The late Judge Joe Kegans never had much of a problem with the state refusing to waive a jury trial in her court. She made it clear to the prosecutors that at the close of all of the evidence, she could grant the defendant's motion for judgment of acquittal and there wasn't a darn thing the DA's office could do about it. And, there was the unspoken threat that she would remember if the state didn't trust her enough to waive a jury on guilt.
Once when a third felony conviction was automatic life, a prosecutor let it be known that there wasn't anything she could do about it even if she thought life was too harsh a punishment. The defendant went to her on punishment and she found that the fingerprints on the prison records didn't look like the fingerprint taken in court, so she found not true to an enhancement.
They don't make many judges like Joe Kegans anymore.

Anonymous said...

I guess I'm not sure how it's a sinister thing for a representative of the DA's office to want a jury to decide punishment. After all, that is where the recommendations come from. From jury verdicts. Or I imagine that is how it should be. If juries regularly assess probation for aggravated robberies, maybe the DA of that jurisdiction would be influenced by that. In my experience, pleading an aggravated robbery open to the court with the expectation that dadj will be the outcome is basically an agreement that the state thinks dadj is appropriate. And sometimes it is. But that doesn't mean that it always is.

Anonymous said...

"They don't make many judges like Joe Kegans anymore."

Thank Goodness!!!

Anonymous said...

If the gist of your story is that Prosecutors are making it harder for Aggravated Robbery suspects to get probation...then why is it that SO many more Aggravated Robbery suspects are getting probabation than ever before??? Seems an odd complaint when the facts don't support it...

Anonymous said...

Its becoming all too common. The cell store robberies and the furniture store robberies where the suspects engaged HPD in a gunfight. Some or most of those suspects were already on probation or deferred...and were committing additional robberies. The latest...the Dollar Store robberies...stuck a gun in people's faces threatened to kill them. Got into a long high speed chase with police, putting more people's lives at risk. Arrested while still in possession of the gun. Got Deferred Adjudication.

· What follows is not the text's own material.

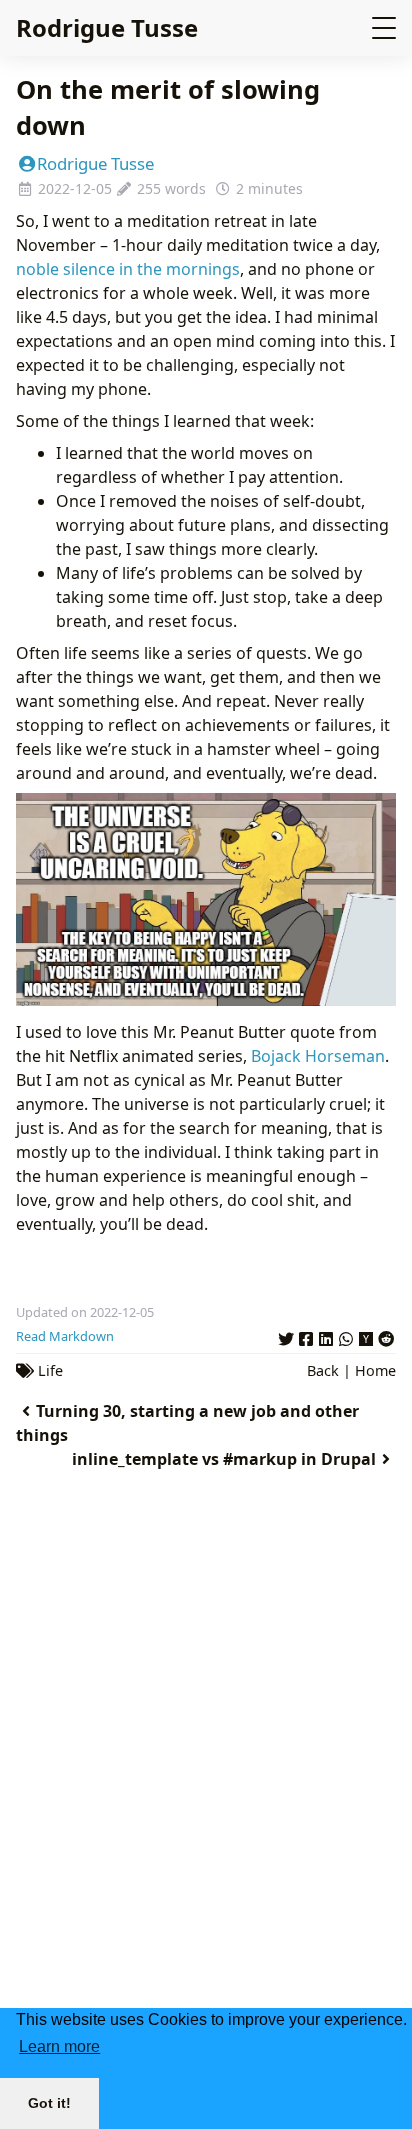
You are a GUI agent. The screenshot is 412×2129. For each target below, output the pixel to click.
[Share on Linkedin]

I'm not sure what is going on with the DAs office, but its getting scary. Officers and civilian lives are at risk. Why??

Anonymous said...

When more cops die than civilians as a result of officer interactions, I'll start worrying about the poor, armed, armored, throngs of cops who chose their profession and get a sweet paycheck and pension out of it.

Mark W. Stephens said...

"When more cops die..."

Honestly? You want to see more cops die. I see you chose to remain "anonymous" while making such "brave" comments. You are vile excuse for a human being. It's not surprising that you're spineless as well.

-Mark W. Stephens

Dan Rosendorf said...

Mark, Considering that you are quoting something that is in a comment right above yours it seems very disingenuous to misquote it in such a way. Anonymous is comparing the number of cop deaths to the number of civilians killed by cops. So he is in no way calling for more cops to be killed but (I assume) rather for fewer civilans and particularly unarmed civilians to be killed by cops.